We hoped you’d lend an ear,
you’d hoped we dressed like tarts.”

It took sheer fuck balls to sing that line! But to do so in a black, quilted jacket with more mascara than Dusty Springfield playing a hollow-boded Gibson at full blast like an alien dropping in from Mars for a unisex quickie topped up by multi-dimensional Chuck Berry riffs cut with progressive finesse hit me right between my eyes and ears. Then the guitars come in as a ceaseless parade of ultimate glam riffs that continue practically unabated for the next three songs: “Love Is Swift Arrows”, “Jet Silver And The Dolls From Venus” and “Third Floor Heaven.” “Swift Arrows” is underlined by a delicate 12-string acoustic as the guitars come careening in, edging feedback to the corners as it gathers into a Durango 95 run by Bill and his Be-Bop droogs through the countryside in broad daylight for another mascara run. “Jet Silver And The Dolls” is (obviously) glam to a T and “Third Floor Heaven” is an even bitchier “Queen Bitch” with more feedbacking wheeling over all the camp vocalising with onanist/trick turning references that kept me both laughing and rockin’ out throughout the latter part of my teens...More tales of glam poseurie follow with the gig/life-weary “Night Creatures,” a downer tale of broken stardust dreams amongst equally dead-end glitter-ati.

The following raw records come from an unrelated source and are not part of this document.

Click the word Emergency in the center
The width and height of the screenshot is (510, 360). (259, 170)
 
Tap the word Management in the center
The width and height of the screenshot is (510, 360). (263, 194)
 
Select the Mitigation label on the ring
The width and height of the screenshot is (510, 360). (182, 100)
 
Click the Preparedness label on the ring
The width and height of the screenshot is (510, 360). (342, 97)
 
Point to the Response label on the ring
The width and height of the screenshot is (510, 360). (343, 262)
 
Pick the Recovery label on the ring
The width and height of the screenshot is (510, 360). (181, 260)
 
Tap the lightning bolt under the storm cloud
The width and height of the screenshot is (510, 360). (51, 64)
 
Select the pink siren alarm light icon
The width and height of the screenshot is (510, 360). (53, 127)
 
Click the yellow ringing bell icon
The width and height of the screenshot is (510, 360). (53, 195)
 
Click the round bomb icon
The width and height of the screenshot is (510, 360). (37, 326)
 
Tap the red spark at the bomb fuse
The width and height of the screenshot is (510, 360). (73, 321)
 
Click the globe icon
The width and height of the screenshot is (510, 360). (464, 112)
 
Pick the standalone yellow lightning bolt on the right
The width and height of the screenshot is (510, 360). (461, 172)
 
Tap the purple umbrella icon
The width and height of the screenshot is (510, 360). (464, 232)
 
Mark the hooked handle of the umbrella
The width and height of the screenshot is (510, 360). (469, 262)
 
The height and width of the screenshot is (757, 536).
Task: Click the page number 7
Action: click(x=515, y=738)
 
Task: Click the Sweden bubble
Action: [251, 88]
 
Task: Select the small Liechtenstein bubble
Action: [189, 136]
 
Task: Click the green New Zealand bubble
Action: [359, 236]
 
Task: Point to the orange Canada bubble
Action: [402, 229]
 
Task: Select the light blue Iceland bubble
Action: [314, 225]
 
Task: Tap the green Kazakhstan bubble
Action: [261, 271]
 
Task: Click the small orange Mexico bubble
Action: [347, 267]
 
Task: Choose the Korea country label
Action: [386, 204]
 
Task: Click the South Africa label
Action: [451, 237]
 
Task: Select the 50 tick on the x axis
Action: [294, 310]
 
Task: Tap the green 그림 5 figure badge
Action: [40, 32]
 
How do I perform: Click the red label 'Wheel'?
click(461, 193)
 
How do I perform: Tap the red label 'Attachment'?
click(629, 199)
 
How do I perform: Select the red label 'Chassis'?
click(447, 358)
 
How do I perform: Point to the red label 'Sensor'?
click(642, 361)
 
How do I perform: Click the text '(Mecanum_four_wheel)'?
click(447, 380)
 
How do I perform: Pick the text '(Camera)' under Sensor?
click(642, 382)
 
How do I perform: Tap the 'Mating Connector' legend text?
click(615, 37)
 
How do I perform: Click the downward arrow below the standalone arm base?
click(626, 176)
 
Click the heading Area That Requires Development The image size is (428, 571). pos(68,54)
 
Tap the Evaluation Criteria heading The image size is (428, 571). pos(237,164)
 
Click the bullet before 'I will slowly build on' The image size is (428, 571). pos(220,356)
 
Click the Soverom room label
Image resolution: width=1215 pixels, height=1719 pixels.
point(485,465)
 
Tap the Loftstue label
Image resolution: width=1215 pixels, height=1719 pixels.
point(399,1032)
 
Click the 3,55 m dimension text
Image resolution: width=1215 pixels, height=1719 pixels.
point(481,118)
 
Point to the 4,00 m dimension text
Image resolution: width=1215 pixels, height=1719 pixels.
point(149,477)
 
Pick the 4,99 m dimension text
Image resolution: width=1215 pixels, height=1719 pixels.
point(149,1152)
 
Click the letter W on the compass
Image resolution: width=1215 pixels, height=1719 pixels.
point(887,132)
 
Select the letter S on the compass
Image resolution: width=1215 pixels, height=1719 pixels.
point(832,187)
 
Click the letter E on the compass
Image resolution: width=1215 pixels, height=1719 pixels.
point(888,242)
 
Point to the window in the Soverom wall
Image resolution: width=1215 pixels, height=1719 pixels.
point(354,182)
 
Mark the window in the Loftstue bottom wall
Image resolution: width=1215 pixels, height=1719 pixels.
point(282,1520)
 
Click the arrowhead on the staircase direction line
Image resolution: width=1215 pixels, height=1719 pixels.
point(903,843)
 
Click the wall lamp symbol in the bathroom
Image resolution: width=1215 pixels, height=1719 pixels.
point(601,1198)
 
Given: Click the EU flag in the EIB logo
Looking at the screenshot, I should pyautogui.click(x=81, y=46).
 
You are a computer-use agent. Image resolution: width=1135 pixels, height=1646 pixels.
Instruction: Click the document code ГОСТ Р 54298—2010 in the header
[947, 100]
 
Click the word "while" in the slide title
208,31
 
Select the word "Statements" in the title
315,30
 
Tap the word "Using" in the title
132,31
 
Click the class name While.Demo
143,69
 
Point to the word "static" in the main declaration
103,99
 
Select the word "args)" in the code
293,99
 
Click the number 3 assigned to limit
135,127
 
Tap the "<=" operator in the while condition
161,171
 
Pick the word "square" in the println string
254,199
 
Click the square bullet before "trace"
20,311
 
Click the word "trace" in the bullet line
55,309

The real anomaly on side two is in the opener, “Rocket Cathedrals” (not least of all because it’s the sole Be-Bop Deluxe song neither written or sung by Nelson himself), because it’s about as sloppy and shaking a rockandrolla as Be-Bop Deluxe ever cut on record. A sputtering generator purrs over the repeated robotic intonation “Tenalp rehtona no gnicnemmoc won si noitcurtsed latot” and the rock and roll madness promised on the inside Mick Rock-photographed gatefold is delivered once more with Nelson’s unsmacked and reoccurring Johnny Thunders-styled ace riffing. “Adventures In A Yorkshire Landscape”, “Jets At Dawn” and the heart-swelling “L’Immortaliste” (with strings, choral and a symbolist light beam from the heavens) completes this first wax offering from a group that came too late and ended too soon, but left behind a unique body of work that resists categorisation and comparison to everything it drew inspiration from.